I'm a Machine Learning Engineer based in Los Angeles, CA, with a unique background spanning a decade in power systems engineering. My professional journey began with building and maintaining the critical network simulation models that ensure grid stability for major utilities.
This deep experience with complex, real-world systems inspired me to pursue a Master's in Computer Science from Georgia Tech with a specialization in Machine Learning. I am passionate about applying my advanced ML skills to solve high-stakes problems in the tech and finance sectors, particularly in areas like energy trading, predictive modeling, and building intelligent automation pipelines.
- 🔭 I’m currently focused on completing my graduate studies and building a portfolio of ML projects.
- 📚 I'm deepening my expertise in predictive modeling, reinforcement learning, and computer vision.
- ⚡ In my free time, I enjoy exploring workflow automation tools and tinkering with game development in Unity.
My primary skillset is centered around Python for machine learning and data science. I am experienced in the end-to-end development lifecycle, from data analysis and model training to deployment. My engineering background provides me with a strong systems-level approach to problem-solving.
While much of my recent academic and professional work resides in private repositories, below is a summary of key projects and experience.

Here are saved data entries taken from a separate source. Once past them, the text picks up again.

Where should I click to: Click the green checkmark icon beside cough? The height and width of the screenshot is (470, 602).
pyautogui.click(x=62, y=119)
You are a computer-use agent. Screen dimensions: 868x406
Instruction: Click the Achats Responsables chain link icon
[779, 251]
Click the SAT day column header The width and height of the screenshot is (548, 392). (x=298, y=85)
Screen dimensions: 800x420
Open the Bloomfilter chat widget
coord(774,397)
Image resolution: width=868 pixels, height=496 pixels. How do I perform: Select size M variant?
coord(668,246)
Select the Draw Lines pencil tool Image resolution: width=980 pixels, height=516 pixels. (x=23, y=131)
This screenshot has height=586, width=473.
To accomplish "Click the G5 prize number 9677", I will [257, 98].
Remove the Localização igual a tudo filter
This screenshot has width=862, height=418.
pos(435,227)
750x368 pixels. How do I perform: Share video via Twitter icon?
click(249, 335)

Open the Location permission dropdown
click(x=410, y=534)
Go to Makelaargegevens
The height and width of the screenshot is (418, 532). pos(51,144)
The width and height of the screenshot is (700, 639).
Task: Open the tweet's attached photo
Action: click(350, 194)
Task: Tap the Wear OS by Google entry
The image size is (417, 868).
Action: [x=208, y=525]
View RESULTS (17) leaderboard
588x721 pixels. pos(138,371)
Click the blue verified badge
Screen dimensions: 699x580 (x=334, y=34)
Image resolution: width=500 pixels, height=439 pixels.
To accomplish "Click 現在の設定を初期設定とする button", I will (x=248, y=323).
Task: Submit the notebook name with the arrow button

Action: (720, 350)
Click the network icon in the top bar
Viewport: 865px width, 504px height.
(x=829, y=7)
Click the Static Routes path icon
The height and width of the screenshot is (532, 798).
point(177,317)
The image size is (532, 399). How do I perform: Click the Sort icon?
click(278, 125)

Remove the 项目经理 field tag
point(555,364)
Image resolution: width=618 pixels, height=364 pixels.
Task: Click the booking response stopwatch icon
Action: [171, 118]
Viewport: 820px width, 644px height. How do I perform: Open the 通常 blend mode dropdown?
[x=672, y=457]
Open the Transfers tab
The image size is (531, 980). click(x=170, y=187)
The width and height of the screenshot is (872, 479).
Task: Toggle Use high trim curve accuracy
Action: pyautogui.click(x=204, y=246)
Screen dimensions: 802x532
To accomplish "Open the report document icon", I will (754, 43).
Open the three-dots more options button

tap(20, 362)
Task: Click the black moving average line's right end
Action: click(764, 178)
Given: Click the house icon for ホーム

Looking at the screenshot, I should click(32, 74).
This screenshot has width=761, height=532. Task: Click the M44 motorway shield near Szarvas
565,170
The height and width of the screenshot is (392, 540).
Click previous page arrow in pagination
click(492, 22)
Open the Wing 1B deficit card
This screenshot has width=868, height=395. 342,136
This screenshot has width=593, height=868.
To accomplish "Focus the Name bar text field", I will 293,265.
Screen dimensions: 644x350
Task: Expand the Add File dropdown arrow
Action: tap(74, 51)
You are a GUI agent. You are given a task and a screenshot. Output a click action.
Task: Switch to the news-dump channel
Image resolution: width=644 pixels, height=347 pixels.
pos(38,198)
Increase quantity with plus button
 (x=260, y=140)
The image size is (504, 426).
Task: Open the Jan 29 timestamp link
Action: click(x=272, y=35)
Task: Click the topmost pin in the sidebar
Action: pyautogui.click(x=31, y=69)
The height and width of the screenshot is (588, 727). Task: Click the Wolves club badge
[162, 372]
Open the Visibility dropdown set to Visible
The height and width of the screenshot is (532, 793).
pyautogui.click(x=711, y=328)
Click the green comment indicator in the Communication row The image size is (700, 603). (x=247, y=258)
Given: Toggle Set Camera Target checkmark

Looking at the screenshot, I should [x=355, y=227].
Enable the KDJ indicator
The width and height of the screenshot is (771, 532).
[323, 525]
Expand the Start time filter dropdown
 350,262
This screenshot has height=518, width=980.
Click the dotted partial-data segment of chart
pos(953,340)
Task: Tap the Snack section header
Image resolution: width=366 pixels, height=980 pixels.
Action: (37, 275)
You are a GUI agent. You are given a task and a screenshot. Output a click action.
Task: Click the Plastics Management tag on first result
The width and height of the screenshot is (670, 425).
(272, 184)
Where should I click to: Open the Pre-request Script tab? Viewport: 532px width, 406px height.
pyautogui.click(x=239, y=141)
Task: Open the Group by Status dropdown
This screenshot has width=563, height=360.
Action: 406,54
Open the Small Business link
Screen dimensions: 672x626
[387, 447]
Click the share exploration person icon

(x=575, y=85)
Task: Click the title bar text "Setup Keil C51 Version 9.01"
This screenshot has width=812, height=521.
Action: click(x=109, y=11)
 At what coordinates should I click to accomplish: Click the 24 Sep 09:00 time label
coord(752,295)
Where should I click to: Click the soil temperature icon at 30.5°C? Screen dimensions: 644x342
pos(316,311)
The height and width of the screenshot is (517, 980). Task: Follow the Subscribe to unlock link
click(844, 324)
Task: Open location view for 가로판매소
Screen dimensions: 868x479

- Built a data processing pipeline to take 15 years of raw OHLCV data and reconstructed features out of it to predict price breakouts of 8% or more
- Used LightGBM as the backend, created a genetic algorithm to use for feature selection after generating over 100 different technical indicators to determine which feature combinations have highest information gain and feature importance
- Built a market simulator to handle futures price expiration and hand off between months to train effectively on back-adjusted futures data
- Edge over market is over 15% greater than randomized guessing with a heavily class skewed model
- Used data downsampling to deal with overwhelming class majority of the dataset being 'hold' or 'nothing' because of the nature of searching for black swan events.
- Applied randomized optimization algorithms like Simulated Annealing and Genetic Algorithms to find high-quality solutions for computationally-intensive problems.
- The process involved implementing the algorithms, collecting performance metrics on solution quality and convergence speed, and creating figures to compare their effectiveness.
- This work was summarized in a comprehensive report, demonstrating the application of different optimization heuristics for solving complex problems.
- Designed, built, and maintained large-scale power flow simulation models for a major utility's Energy Management System (EMS).
- These models were critical for running a state estimator used by system operators for real-time grid analysis, contingency planning, and ensuring operational stability.
- Developed a deep expertise in analyzing complex systems and managing mission-critical data pipelines.
- Developed and backtested several trading strategies based on machine learning principles.
- Implemented algorithms to analyze historical market data, identify predictive signals, and generate trading orders.
- Gained experience with financial data analysis libraries in Python and frameworks for evaluating model performance in a trading context.
- Built and trained a Convolutional Neural Network (CNN) from scratch to classify handwritten digits from the MNIST dataset.
- Engineered a model that successfully achieved 97% accuracy on the test set.
- This project involved data preprocessing, model architecture design, hyperparameter tuning, and performance evaluation.